After a life-altering mystical experience when I was in High School, I knew God was love. That awareness did not come from a church, nor did it even occur to me to attend a church thereafter. I read, though – the Hebrew scriptures, the New Testament, philosophy, world religions, English literature, abnormal psychology, history, sociology, environmental science …
Church came into the picture after I married and had a baby. I guess I thought the proper thing to do was to take the family to church. We went to a parish affiliated with the Anabaptist and pacifist Church of the Brethren. As with everything in my life, I plunged in. The charismatic Jesus movement exploded in our area, and I was soon baptized in the Holy Spirit and praying in tongues.
Before I knew it, my plan to teach English had changed to ordained Christian ministry. My first pastorate was in rural Minnesota. All the ministers in the area got along with one another, and we call joined in sponsoring community events. Our prayer meetings were filled with Catholics, Lutherans, Pentecostals, and other Protestants of all sorts.
My sister connected me with Chuck Smith and Calvary Chapel. Again, plunging in head-long, I founded churches affiliated with Calvary Chapel and thoroughly absorbed biblical literalism, pretribulation rapture dispensationalism, and conservative political views. Gradually, Calvary Chapel became less ecumenical, more conservative, and less tolerant of opposing views.

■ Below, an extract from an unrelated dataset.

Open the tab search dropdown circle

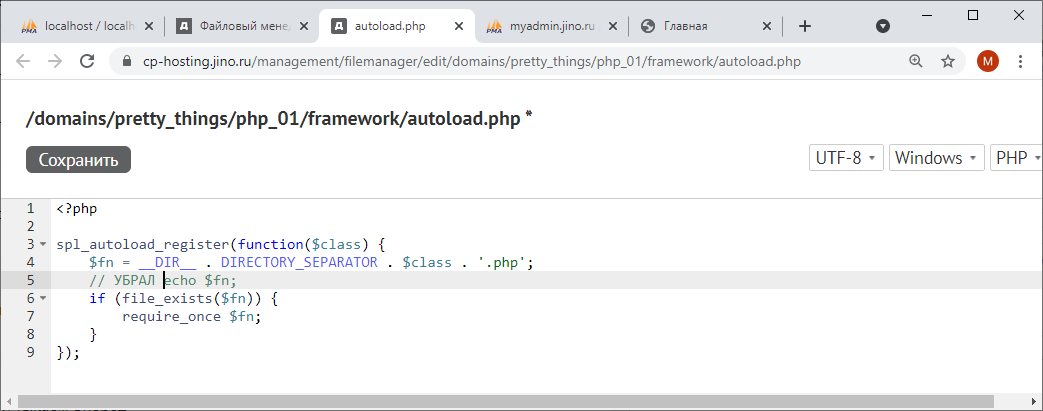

Very gradually, it all unraveled. A “gospel” that championed corrupt politicians, hated queer people, advocated war, unexaminedly supported the secular nation of Israel, blamed minorities for their own struggles, whitewashed history, hid thinly veiled racism, denied clear scientific findings, and judgmentally consigned multitudes to eternal conscious torture seemed quite incongruent with the teachings of Jesus.
But the Jesus who enveloped me in pure love when I was a boy and a teenager and a young adult never left me. The scaffolding I had erected around Christ crumbled, but he remained – unshakable, constant, reliable, unconditional love.
Never be afraid to doubt or question anything you hear in a faith community or from a faith leader. Use the brain God gave you to explore. There’s nothing wrong with some demolition. Sometimes the timbers are too rotten to fix.
And there’ve been some rotten timber in the church: antisemitism, war-mongering, racism, slavery, segregation, hatred, unforgiveness, xenophobia, rejection of immigrants, dismissal of other worldviews, pseudo-science, conspiracy theories, hatred towards the queer community, gun-loving, capital punishment supporting, flag-waving jingoistic nationalism, support of corrupt immoral leaders, greed … the list goes on.
Like termite infested beams, things like that need to be unlearned. Sometimes it feels like there’ll be nothing left.
But there will be. Jesus won’t go anywhere. False images of Jesus as a white, wealthy warrior god, as your personal banker or genie miracle worker, or nationalistic champion are idols and they will crumble. But the real Jesus, the son of God who rose from the dead, will be left after the rubble is cleared away and will enable you to build a new religiophilosophical worldview based on infinite, unconditional love. God will lead you to others who worship the same Jesus in faith communities that welcome everyone, embrace diversity, care for the poor, serve those on the margins, and are filled with love.